RESULTADOS – No artigo, os pesquisadores concluem que o risco para mães e crianças é maior do que se pensava no início da pandemia, e que as medidas prioritárias de saúde devem incluir mulheres grávidas. Quantificar os efeitos da COVID-19 na gravidez com dados robustos é importante para assegurar o melhor cuidado possível e que os recursos de saúde, como as vacinas, sejam alocados oportunamente.

Segundo os autores, as mulheres com COVID-19 durante a gravidez estavam em maior risco de complicações na gravidez, como parto prematuro e pré-eclâmpsia, demandando admissão em terapia intensiva com risco aumentado de morte. Os recém-nascidos de mulheres infectadas também estavam em maior risco de doenças graves e complicações, principalmente devido à prematuridade.

A professora dra. Maria Albertina destaca os resultados nos recém-nascidos: cerca de 10% dos recém-nascidos de mães com teste positivo para o SARS-CoV-2 também testou positivo para o vírus durante os primeiros dias pós-natal. "A boa notícia, no entanto, é que os riscos em mulheres infectadas sem sintomas e as mulheres não infectadas eram semelhantes”, comenta.

Dra. Marynea relata que houve poucas mortes maternas. Contudo, o risco de morrer durante a gravidez e no período pós-neonatal foi 22 vezes maior em mulheres com COVID-19 do que em mulheres grávidas não infectadas, mortes essas concentradas em regiões de poucos recursos prontamente disponíveis. “Resultado favorável muito im­portante foi a ausência de achados que vincule a transmissão da infecção pelo leite materno”, afirma.

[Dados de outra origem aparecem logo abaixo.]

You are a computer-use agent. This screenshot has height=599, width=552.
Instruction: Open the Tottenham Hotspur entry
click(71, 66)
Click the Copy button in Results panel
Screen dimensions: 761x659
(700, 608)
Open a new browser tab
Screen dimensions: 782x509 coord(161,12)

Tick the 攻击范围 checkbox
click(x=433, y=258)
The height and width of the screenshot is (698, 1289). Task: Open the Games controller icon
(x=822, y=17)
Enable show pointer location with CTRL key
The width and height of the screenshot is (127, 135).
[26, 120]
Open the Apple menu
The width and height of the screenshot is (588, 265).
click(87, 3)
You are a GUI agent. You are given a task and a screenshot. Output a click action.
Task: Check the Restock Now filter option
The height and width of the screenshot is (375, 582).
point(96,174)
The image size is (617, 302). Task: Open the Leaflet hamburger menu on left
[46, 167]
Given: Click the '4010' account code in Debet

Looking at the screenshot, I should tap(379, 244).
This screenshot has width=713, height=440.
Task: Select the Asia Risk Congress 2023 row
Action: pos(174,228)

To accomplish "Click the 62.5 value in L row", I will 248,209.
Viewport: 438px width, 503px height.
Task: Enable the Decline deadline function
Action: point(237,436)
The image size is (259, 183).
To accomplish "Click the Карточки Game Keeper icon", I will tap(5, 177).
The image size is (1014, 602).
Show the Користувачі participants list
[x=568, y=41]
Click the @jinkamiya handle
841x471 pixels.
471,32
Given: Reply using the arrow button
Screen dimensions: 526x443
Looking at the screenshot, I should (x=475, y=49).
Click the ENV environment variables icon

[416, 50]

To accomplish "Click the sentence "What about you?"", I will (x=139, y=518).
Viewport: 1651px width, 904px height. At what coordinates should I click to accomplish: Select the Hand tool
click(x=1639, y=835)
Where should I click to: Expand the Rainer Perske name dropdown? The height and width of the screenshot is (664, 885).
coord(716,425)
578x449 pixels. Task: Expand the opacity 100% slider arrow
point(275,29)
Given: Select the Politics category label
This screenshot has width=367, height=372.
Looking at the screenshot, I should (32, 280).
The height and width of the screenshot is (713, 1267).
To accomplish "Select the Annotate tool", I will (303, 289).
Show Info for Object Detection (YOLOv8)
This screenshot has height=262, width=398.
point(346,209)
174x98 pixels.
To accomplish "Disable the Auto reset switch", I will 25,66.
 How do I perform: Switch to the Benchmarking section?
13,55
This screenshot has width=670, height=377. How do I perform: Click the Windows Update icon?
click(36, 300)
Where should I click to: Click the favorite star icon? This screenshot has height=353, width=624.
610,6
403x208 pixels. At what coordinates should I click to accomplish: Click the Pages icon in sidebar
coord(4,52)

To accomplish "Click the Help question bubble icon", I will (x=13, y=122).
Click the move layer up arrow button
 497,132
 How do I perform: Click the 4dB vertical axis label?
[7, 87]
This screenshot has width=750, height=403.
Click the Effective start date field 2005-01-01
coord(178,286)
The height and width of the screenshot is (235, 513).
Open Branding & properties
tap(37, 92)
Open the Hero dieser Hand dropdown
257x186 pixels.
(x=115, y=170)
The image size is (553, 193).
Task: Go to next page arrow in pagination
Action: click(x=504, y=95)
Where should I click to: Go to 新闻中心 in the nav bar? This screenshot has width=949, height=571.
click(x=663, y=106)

Já a dra. Patrícia Marques observa que a amamentação não se associou à infecção, e que os resultados apontaram para uma possível associação do parto cesáreo a um risco aumentado de infecção no recém-nascido. “A informação deve ajudar as famílias, pois agora está claro que é necessário fazer tudo o que estiver alcance para evitar a infecção. Também fortalece o caso de oferecer vacinação às mulheres grávidas”, frisa.

Dra. Albertina explica que esses resultados podem ser norteadores de cuidados individuais, “e podem servir de subsídios técnicos e científicos para a definição de políticas públicas voltadas às gestantes e recém-nascidos nos grandes centros e nas regiões mais longínquas”.